In 2025, Nvidia became the first company in history to surpass four trillion dollars in market capitalization. Then it passed five trillion. It had become, by some measures, the most valuable company on Earth.
The numbers are difficult to contextualize. As of early 2025, Nvidia held ninety-two percent of the discrete GPU market for desktops and laptops. Their chips powered over seventy-five percent of the world's top five hundred supercomputers. Bloomberg added them to a list they called the "Magnificent Seven"—the biggest companies on the stock market.
Thirty years earlier, the company had forty employees and one month's payroll in the bank.
The Diner on Berryessa Road
There's something fitting about Nvidia's origin at a Denny's. The chain is famous for being open twenty-four hours, serving anyone who walks in, at any time of night. It's where you go when you need a place to think and plan without pretension.
Jensen Huang, the Taiwanese-American engineer who gave up a comfortable corporate job to chase a vision discussed over coffee and pancakes, remains Nvidia's CEO more than three decades later. This kind of founder longevity is extremely rare in technology companies, which typically cycle through executives every few years.
Huang's management philosophy reflects those early near-death experiences. He's known for being intensely demanding, for maintaining what he calls a "flat" organization where information flows freely, and for never quite shaking the sense that the company is always thirty days from going out of business.
That paranoia might seem irrational for a five trillion dollar company. But Nvidia has watched dozens of competitors rise and fall. They've seen technologies they dominated become obsolete overnight. They remember being days from running out of money while their product strategy collapsed around them.
The Denny's where they founded the company still exists, by the way. It looks like any other Denny's—unremarkable, functional, open all night. There's no plaque commemorating what happened there. Just a booth where three engineers decided to bet everything on a future they could barely imagine, and where the most valuable company in the world began with forty thousand dollars and a shared dream about the power of graphics.
What Comes Next
Nvidia's dominance isn't guaranteed to last forever. Competitors are investing billions in alternative AI chips. Major customers like Google, Amazon, and Microsoft are developing their own processors to reduce dependence on a single supplier. The Chinese market, which represents enormous potential demand, faces restrictions on accessing Nvidia's most advanced chips due to American export controls.

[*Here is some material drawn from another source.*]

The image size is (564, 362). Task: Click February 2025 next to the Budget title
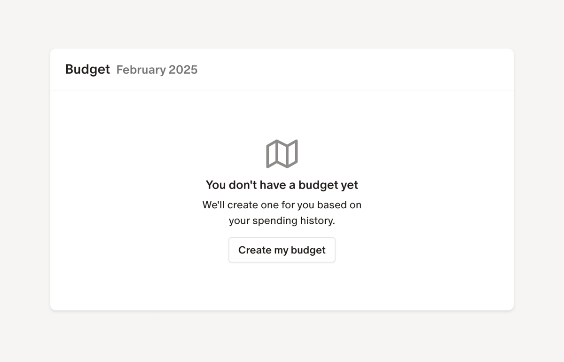pos(157,70)
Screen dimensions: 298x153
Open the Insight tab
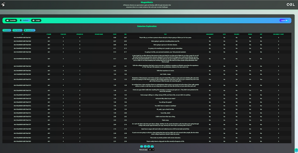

But for now, the company occupies a position unlike anything in technology history. They don't just sell the shovels during a gold rush—they invented the only shovel that works for this particular kind of digging, and they've been refining it for two decades while everyone else was focused on other things.
The CUDA ecosystem they built, that billion-dollar gamble that seemed so risky at the time, created what economists call a moat: software developers learned to write programs for Nvidia's platform, which meant researchers preferred Nvidia hardware, which meant companies standardized on Nvidia systems, which meant the next generation of developers learned CUDA. Each cycle reinforced the others.
Whether this advantage proves permanent or temporary, Nvidia's journey from a diner booth to the pinnacle of global capitalism remains one of the most improbable stories in business history. Three engineers who couldn't agree on a name, who nearly failed multiple times, who bet wrong on fundamental technology choices and somehow survived anyway—they built something that powers the artificial intelligence systems reshaping the world.
Not bad for a company that started with forty thousand dollars and no name.